Shortly after Du Preez was released on bail in October 2012, he was kidnapped and killed by necklacing. Peter, who was heavily pregnant at the time, and Mbadi were arrested for his murder. “I didn’t realise in my own country I’d have to hide from the people who are supposed to protect me.”

Judgment
On Wednesday, Judge Robert Henney found Peter and her co-accused guilty of premeditated murder.

Three police officers told the court that Du Preez named Peter and Mbadu as his assailants. During their testimony, the officers said Du Preez, who had been necklaced, could speak and was able to give them his name, residential address and the names of those responsible for his assault.

Judge Robert Henney said Du Preez was still alive at the time the accused were arrested. Christopher Dina and Azola Dayimani were arrested later that day as accomplices in the matter after being named by state witnesses.   

Captain Von Sitters (now Kok) and Constable Raoul Bernardo were the officers who found Du Preez after a passing motorist alerted them. The two officers told the court that they phoned the Kleinvlei police because where they found him fell within their patrol area. Chandre Wilhelm (now Haines) from Kleinvlei Station said the deceased named Peter and her husband as his assailants.   

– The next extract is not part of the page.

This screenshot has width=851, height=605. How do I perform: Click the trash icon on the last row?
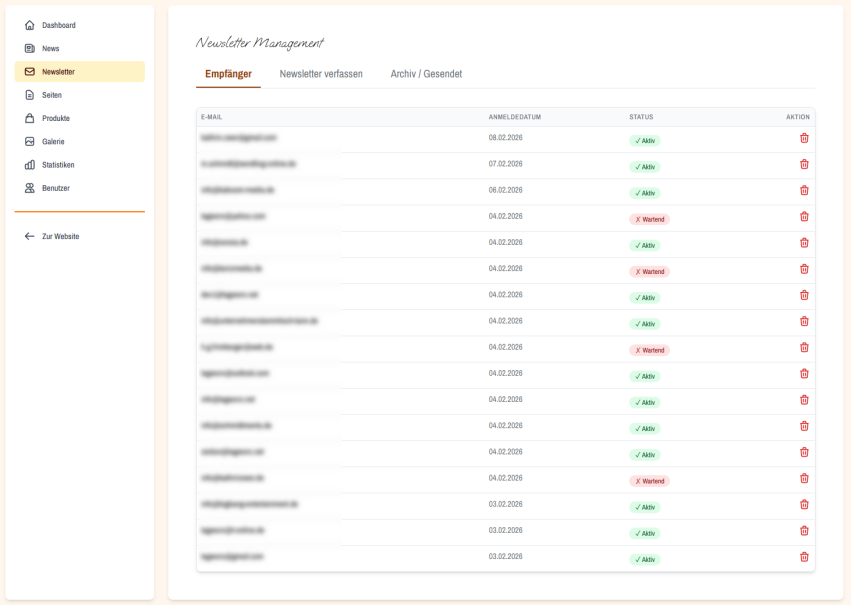click(804, 557)
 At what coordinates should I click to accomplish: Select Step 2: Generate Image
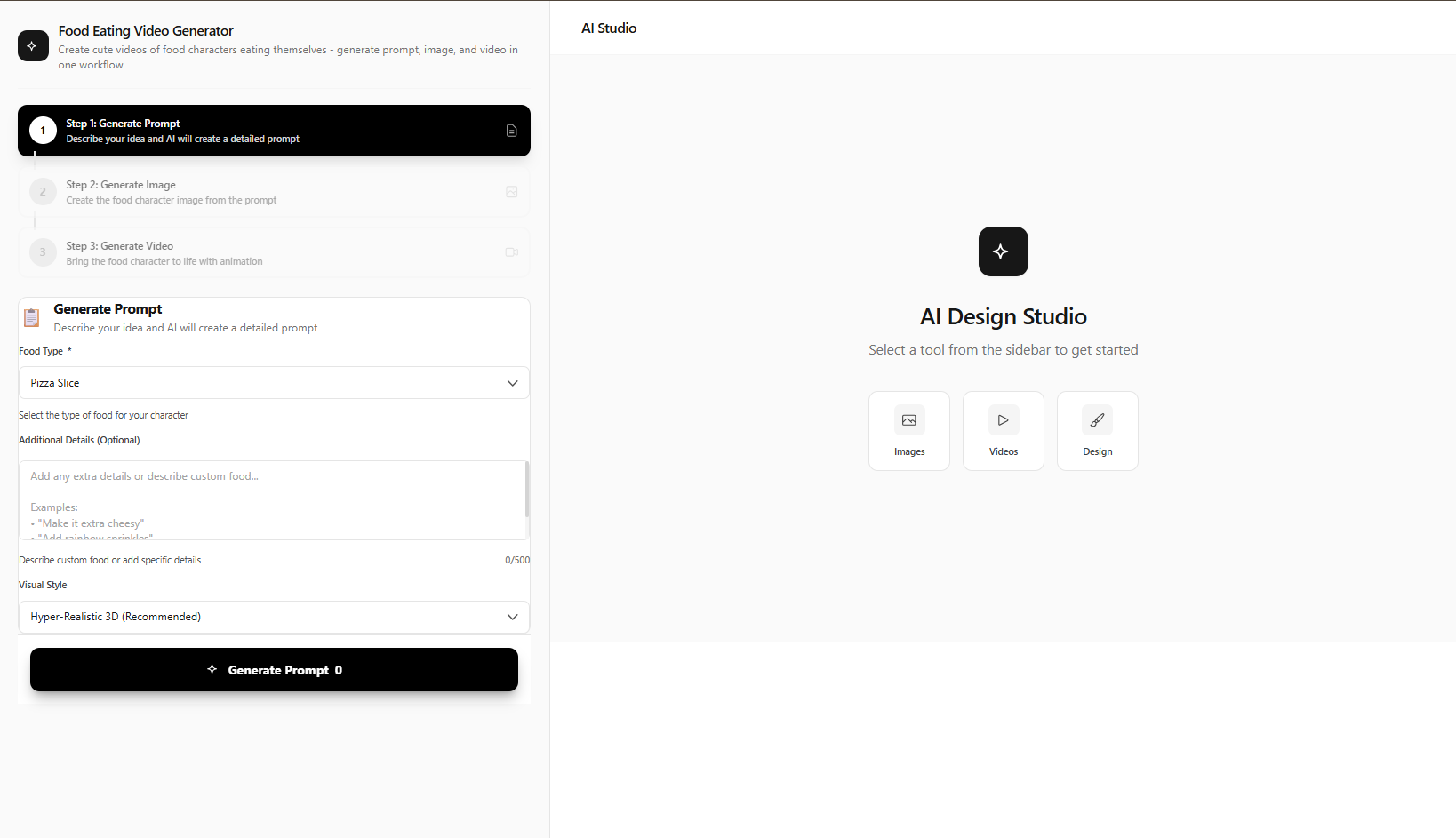(x=274, y=192)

Henney described the officers as honest witnesses. He acknowledged inconsistencies and contradictions in their testimony, but said they were immaterial. He said the police did not know the history between the deceased and the accused nor Peter’s history with the police. (The defence alleged they were framed by the police because of Peter’s role in the SJC establishing the Khayelitsha commission of inquiry).   

The judge said Bernardo was a young constable yet confident. He said Wilhelm was affected by what she had witnessed. He said they could not have been part of the conspiracy to implicate Peter and her husband.